*** LISTED ENTRIES

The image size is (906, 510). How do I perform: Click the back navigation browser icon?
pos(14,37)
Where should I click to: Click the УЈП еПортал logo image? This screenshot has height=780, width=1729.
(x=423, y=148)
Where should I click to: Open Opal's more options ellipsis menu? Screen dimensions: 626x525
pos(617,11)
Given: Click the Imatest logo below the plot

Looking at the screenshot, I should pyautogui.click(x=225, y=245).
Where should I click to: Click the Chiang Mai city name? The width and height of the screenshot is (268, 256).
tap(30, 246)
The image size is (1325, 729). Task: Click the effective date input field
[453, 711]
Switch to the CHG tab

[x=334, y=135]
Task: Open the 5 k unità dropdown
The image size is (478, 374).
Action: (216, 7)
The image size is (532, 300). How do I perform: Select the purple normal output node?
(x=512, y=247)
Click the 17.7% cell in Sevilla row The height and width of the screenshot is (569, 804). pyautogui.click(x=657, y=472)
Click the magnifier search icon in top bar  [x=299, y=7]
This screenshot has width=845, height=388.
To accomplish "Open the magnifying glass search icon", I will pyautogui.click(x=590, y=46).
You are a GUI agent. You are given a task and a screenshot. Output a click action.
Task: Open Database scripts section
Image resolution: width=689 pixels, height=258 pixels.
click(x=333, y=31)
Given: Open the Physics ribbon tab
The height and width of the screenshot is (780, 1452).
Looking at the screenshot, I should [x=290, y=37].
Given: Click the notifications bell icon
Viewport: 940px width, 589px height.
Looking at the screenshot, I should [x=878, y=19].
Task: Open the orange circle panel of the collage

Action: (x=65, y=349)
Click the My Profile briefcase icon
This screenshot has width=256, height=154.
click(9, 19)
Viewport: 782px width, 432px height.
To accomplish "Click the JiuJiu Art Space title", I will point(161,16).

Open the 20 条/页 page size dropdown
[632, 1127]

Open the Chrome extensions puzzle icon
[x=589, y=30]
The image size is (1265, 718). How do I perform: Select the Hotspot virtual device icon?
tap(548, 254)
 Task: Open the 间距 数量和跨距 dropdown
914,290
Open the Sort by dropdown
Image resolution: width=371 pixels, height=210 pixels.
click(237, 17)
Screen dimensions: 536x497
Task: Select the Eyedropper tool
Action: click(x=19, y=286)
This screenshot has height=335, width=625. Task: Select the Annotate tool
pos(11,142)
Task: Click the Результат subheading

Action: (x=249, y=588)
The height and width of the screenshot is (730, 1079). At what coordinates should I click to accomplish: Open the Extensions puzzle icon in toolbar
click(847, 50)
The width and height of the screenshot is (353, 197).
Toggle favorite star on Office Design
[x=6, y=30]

******

* _GOAL OF THE EXERCISE_:
Rewrite the entries above, swapping "dropdown" for "drop-down list" everywhere and leaving everything else unchanged.

* _EXPECTED ANSWER_:
The image size is (906, 510). How do I perform: Click the back navigation browser icon?
pos(14,37)
Where should I click to: Click the УЈП еПортал logo image? This screenshot has height=780, width=1729.
(x=423, y=148)
Where should I click to: Open Opal's more options ellipsis menu? Screen dimensions: 626x525
pos(617,11)
Given: Click the Imatest logo below the plot

Looking at the screenshot, I should pyautogui.click(x=225, y=245).
Where should I click to: Click the Chiang Mai city name? The width and height of the screenshot is (268, 256).
tap(30, 246)
The image size is (1325, 729). Task: Click the effective date input field
[453, 711]
Switch to the CHG tab

[x=334, y=135]
Task: Open the 5 k unità drop-down list
The image size is (478, 374).
Action: (216, 7)
The image size is (532, 300). How do I perform: Select the purple normal output node?
(x=512, y=247)
Click the 17.7% cell in Sevilla row The height and width of the screenshot is (569, 804). pyautogui.click(x=657, y=472)
Click the magnifier search icon in top bar  [x=299, y=7]
This screenshot has width=845, height=388.
To accomplish "Open the magnifying glass search icon", I will pyautogui.click(x=590, y=46).
You are a GUI agent. You are given a task and a screenshot. Output a click action.
Task: Open Database scripts section
Image resolution: width=689 pixels, height=258 pixels.
click(x=333, y=31)
Given: Open the Physics ribbon tab
The height and width of the screenshot is (780, 1452).
Looking at the screenshot, I should [x=290, y=37].
Given: Click the notifications bell icon
Viewport: 940px width, 589px height.
Looking at the screenshot, I should [x=878, y=19].
Task: Open the orange circle panel of the collage

Action: (x=65, y=349)
Click the My Profile briefcase icon
This screenshot has width=256, height=154.
click(9, 19)
Viewport: 782px width, 432px height.
To accomplish "Click the JiuJiu Art Space title", I will point(161,16).

Open the 20 条/页 page size drop-down list
[632, 1127]

Open the Chrome extensions puzzle icon
[x=589, y=30]
The image size is (1265, 718). How do I perform: Select the Hotspot virtual device icon?
tap(548, 254)
 Task: Open the 间距 数量和跨距 drop-down list
914,290
Open the Sort by drop-down list
Image resolution: width=371 pixels, height=210 pixels.
click(237, 17)
Screen dimensions: 536x497
Task: Select the Eyedropper tool
Action: click(x=19, y=286)
This screenshot has height=335, width=625. Task: Select the Annotate tool
pos(11,142)
Task: Click the Результат subheading

Action: (x=249, y=588)
The height and width of the screenshot is (730, 1079). At what coordinates should I click to accomplish: Open the Extensions puzzle icon in toolbar
click(847, 50)
The width and height of the screenshot is (353, 197).
Toggle favorite star on Office Design
[x=6, y=30]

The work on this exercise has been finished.